Left my H 5 months ago due to emotional abuse towards me and my dc and occassional physical abuse towards me and being rough (in anger) with the dc's (2 +3).

From my perspective he has done nothing to show he has changed. Still takes no responsibility towards dc's. Has them for a few hours now and then -never by himself always with his mum and sometimes with me. Doesn't feed them or change them - or take any responsibilty. Can never pin him down to exactly the when he will see them.
Though to listen to him he is superdad who has continued to be wonderful.

He is blaming all this on me and saying that I have broken so many rules and will pay for it if comes to divorce.
e.g I had no right to move out with the kids and will look bad in court ( I have tired to accommodate him 100% in seeing his kids)
As I have stopped contribiting to the mortgage (we paid about 50:50 when I lived there) I have given up rights to the house and legally I was wrong to do this.
I am staying in private rented accomodation -and pay for everything myself including paying his mum for childcare while I work.
He earns nearly double what I earn and doesn't feel that he should contribute anything towards the children as I took them away from him.

He is blaming all his bad behaviour on me being a "difficult" person and despite this is still saying that we should get back together.

He wanted us to go out as a "family" tommorrow. I said no. He said then take them to my mums at 10am and I will see them. When I do this he usually turns up at 12-1pm as that is when he gets up and I said that I expected him to be therea at 10am as he should be in charge - he said I was being unreasonable.

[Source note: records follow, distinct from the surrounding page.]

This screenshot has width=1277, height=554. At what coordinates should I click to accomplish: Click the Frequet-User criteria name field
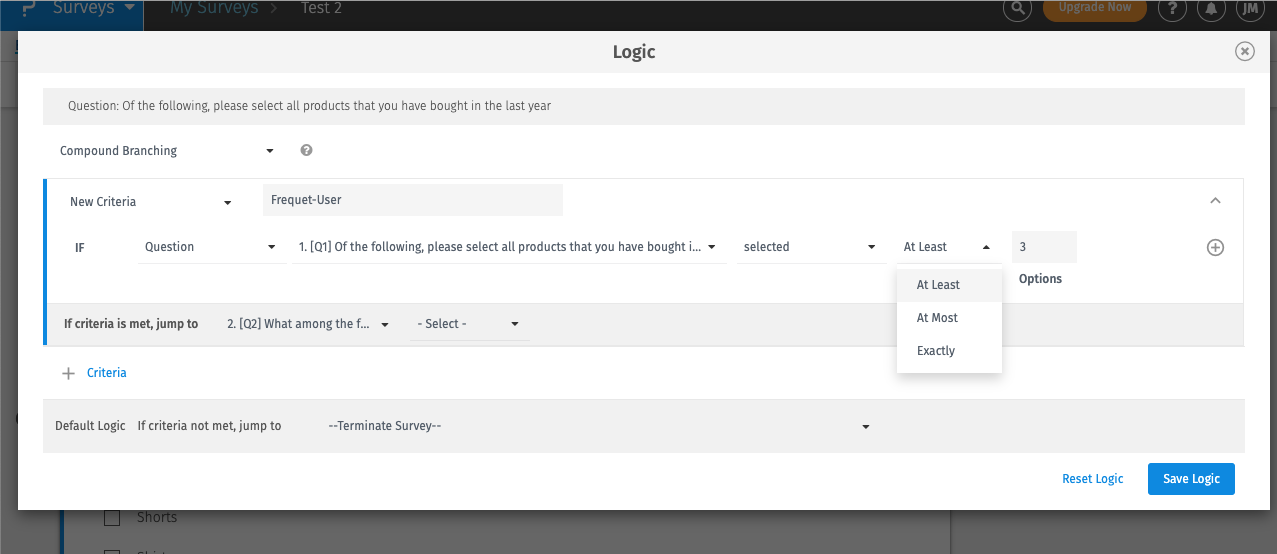(412, 200)
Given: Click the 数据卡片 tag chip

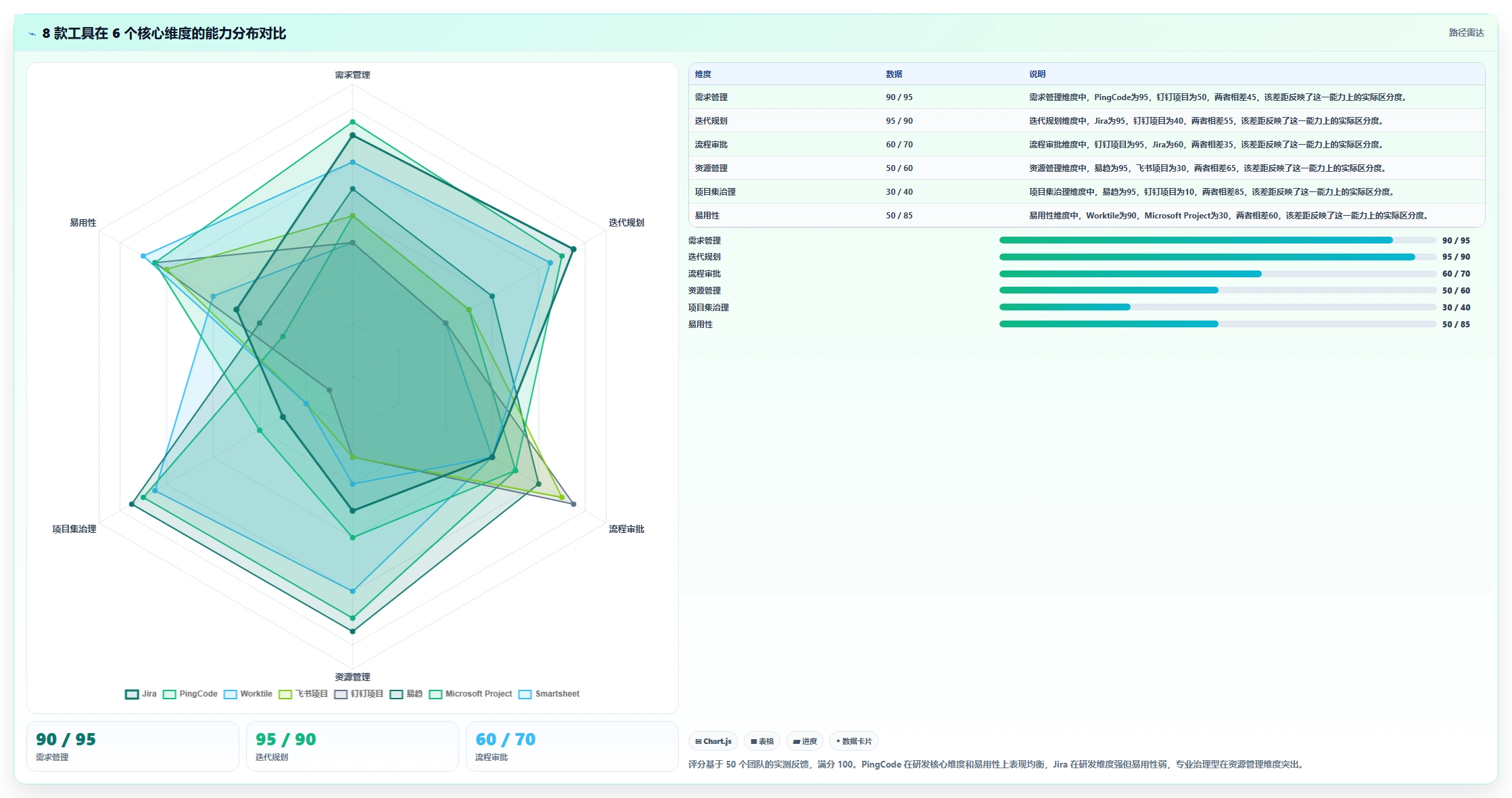Looking at the screenshot, I should pos(854,741).
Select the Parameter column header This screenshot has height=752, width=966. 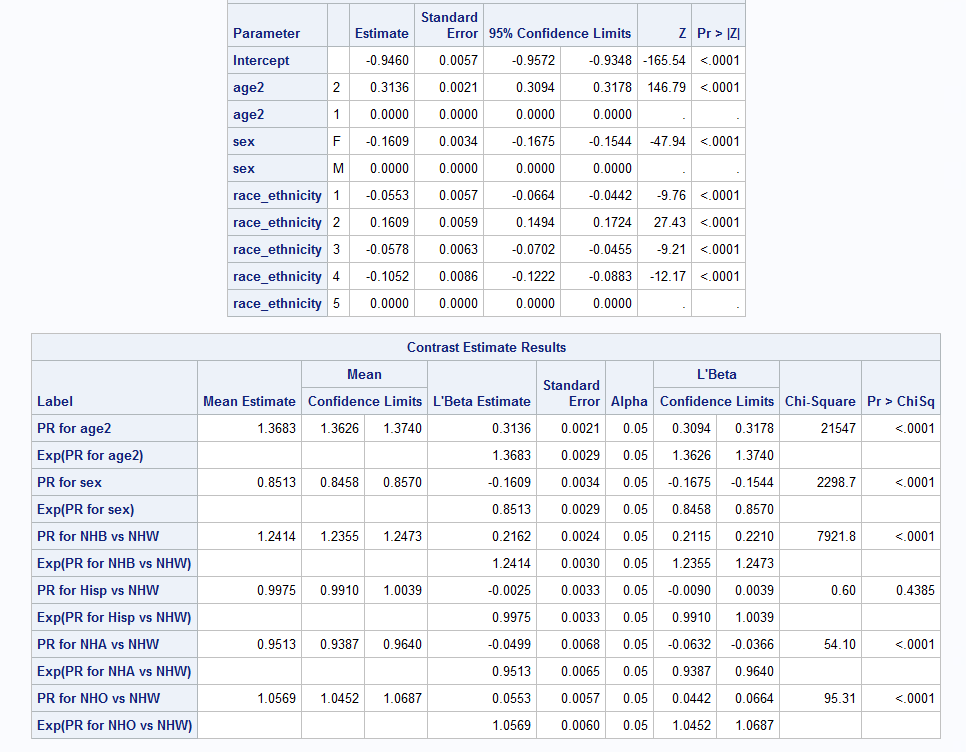pos(266,33)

He persuded his mum to phone my mum and arrange a meeting for us all top discuss our communication problems!

He keeps quoting that he has legal advice for all this and i have done so many thing wrong. Even though I have consulted a solicitor and know my rights and he has been asking friends the whole thing is freakingme out.
He aways out talks me and I end up feeling so frustrated at the end of our phone calls.
If I end the phone call early as I know ot os not going anywhere and I have so much to do as a working single mum that I can't afford stressful 2 hour phone call - then he complains to family that I hang up on him and won't talk and therfore nothing can be resolved.

So fed up with all this.

OP posts:
glitterball · 28/09/2008 23:47

popcorn - sorry, he sounds like a total tosser. he sounds rather like my ex in many ways - we split up 9 months ago although i only moved out 3 months ago (after he refused to) he used to tell me all the time how the law was on his side, that he knew his rights, he would see me in court etc. he has calmed down on that score but now refuses to speak to me or see me as apparently its too painful, he still has too many feeling for me despite when we were together telling me i was an evil, selfish fat ugly bitch etc!

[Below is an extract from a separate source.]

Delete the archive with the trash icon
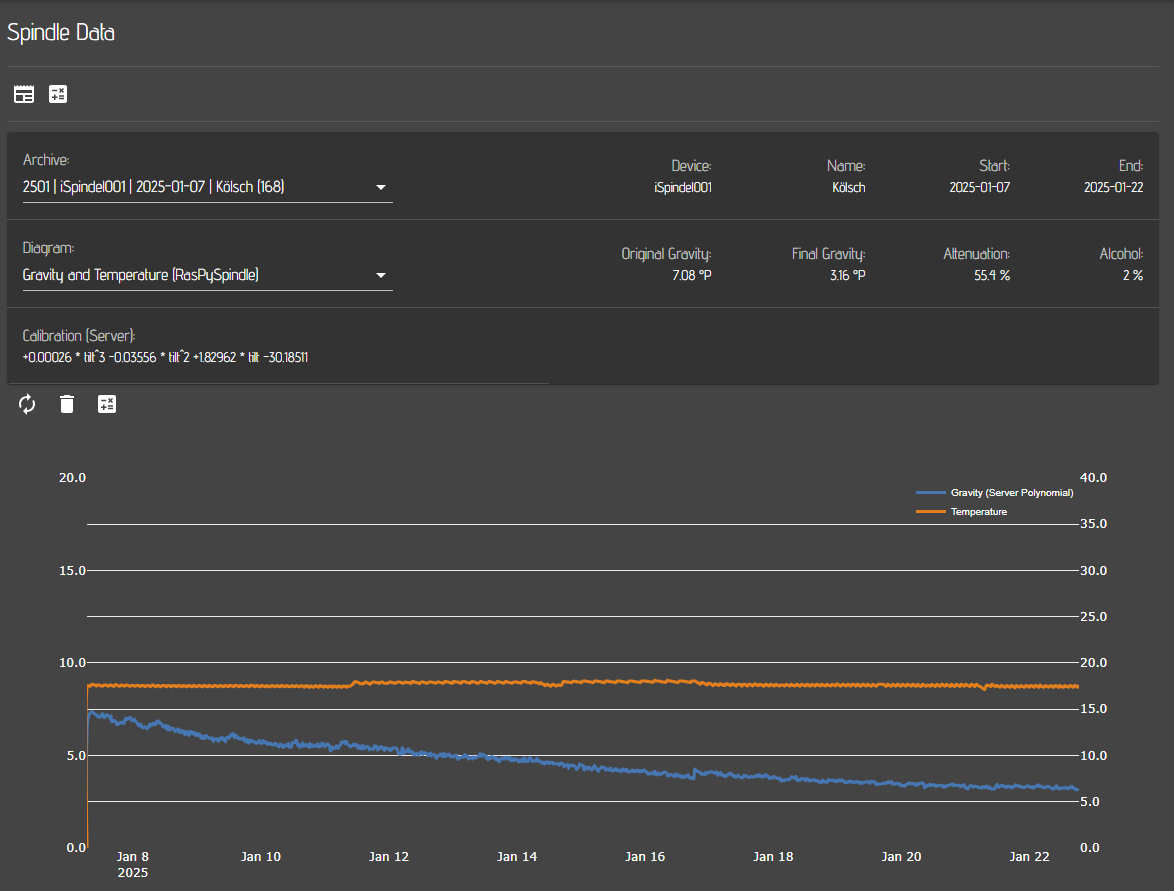1174x891 pixels. point(67,404)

in your situation i think i would be inclined to avoid speaking to him so far as possible, and just explain to other family members you have made your decision, (assuming you are happy as you are & you dont want him back of course) and that whilst you're happy to speak to him over issues to do with the children, thats as far as it goes.

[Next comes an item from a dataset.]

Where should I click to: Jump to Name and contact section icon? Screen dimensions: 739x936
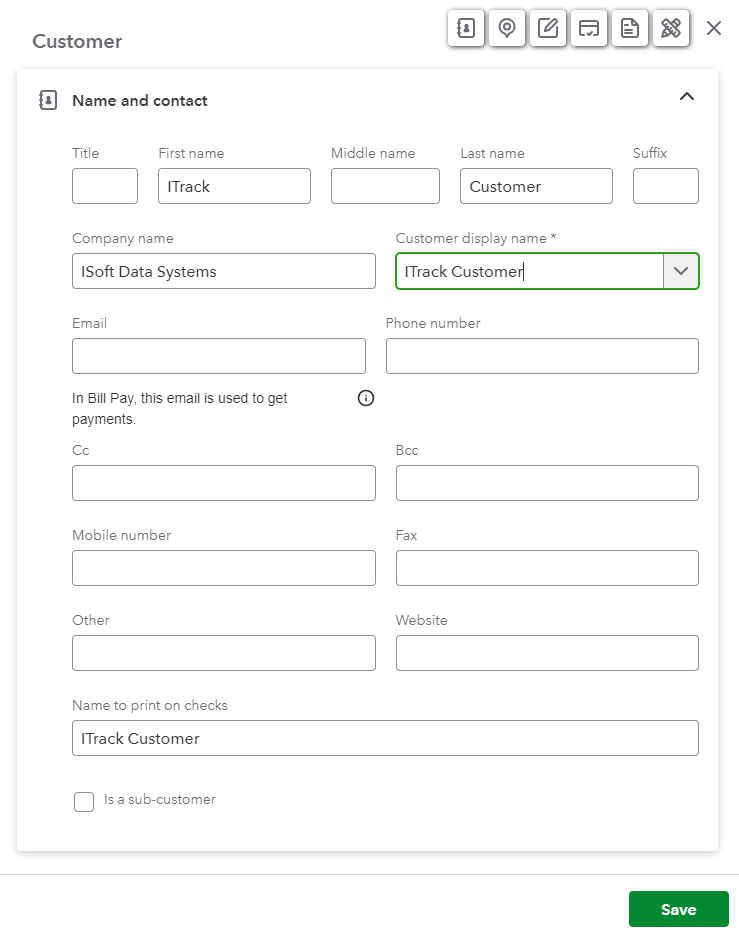tap(466, 28)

hope it gets better for you

popcorn123 · 29/09/2008 07:35

I know I need to stop talking to him but it is hard as he makes me feel so guilty for being "unreasonable".

It just gets a bit scary when he talk about his "rights" and how I may lose the dc and rights to the equity from the house by moving out and even thought that is not what my solicitor said and he say's he got his information from a "number of legal sources" which I think is random advice by him teeling people that his evil wife kids away and is took his kids away and is refusing to contribute to the mortgage.

I know there are lots like him, I just can't understand that he is trying to get me back by telling me that I am worse than him and a nightmare to live with.I think I need to get more legal advice.

This is all so horrible. I can't imagine ever having another relationship for fear of this happening.